In the passage on type hints and generators, what counts as a matching pair?

TEXT PASSAGE start

Consider using type hints to:

improve code readability
increase confidence in code correctness with the help of a static type checker like mypy

For example, the method that provides a stream of external users from the API has some fairly dense logic in it, but with type hints we can just look at the method signature to guess what it's doing or what to expect from it:

def api_records(api_url: str) -> Iterator[ExternalUser]:
 # ...

Generator of matching pairs

At the top level of code execution, there's some logic where we iterate over both internal and external users in order to find all matching pairs, where a matching pair is an internal user record and an external user record with the same first and last name.

It would be cleaner to go one step further with generators and extract this logic into its own method that returns a generator. In other words, we could have two input streams (internal and external user records) and our output would then be a stream of matching pairs of internal and external user records:

def matching_users(
 internal_users: Iterator[InternalUser],
 external_users: Iterator[ExternalUser],
) -> Iterator[Tuple[InternalUser, ExternalUser]]:
 # ...

TEXT PASSAGE end
INFORMATION GIVEN start

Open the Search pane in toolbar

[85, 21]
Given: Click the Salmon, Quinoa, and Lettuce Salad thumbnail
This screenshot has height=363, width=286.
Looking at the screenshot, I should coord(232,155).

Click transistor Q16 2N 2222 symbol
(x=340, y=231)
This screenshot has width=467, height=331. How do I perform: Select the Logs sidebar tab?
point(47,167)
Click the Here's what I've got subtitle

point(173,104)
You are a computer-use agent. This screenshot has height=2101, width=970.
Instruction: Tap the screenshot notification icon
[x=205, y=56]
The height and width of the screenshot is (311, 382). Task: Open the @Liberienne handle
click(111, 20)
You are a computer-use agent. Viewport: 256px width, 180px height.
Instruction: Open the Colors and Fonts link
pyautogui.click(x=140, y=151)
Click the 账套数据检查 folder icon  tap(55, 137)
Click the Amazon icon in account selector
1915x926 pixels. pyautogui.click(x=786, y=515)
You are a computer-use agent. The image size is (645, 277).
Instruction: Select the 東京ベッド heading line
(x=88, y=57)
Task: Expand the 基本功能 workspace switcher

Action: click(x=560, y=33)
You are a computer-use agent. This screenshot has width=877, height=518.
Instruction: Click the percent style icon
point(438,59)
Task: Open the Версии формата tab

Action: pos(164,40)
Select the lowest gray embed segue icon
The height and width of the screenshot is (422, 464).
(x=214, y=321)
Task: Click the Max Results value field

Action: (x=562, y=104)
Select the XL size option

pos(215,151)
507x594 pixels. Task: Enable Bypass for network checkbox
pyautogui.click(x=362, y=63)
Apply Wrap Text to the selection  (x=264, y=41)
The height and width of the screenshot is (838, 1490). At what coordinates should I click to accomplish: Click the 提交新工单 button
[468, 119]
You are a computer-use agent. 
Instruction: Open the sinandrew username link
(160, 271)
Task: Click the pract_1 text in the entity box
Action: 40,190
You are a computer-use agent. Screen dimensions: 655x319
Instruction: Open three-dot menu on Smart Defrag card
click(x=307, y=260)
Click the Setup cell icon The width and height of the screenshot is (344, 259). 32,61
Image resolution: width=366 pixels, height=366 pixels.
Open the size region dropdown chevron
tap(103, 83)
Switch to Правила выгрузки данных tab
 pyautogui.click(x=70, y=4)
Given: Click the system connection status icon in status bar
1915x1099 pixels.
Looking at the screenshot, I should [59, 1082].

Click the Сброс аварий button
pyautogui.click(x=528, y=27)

INFORMATION GIVEN end

> _FINAL RESULT_
A matching pair is an internal user record and an external user record with the same first and last name.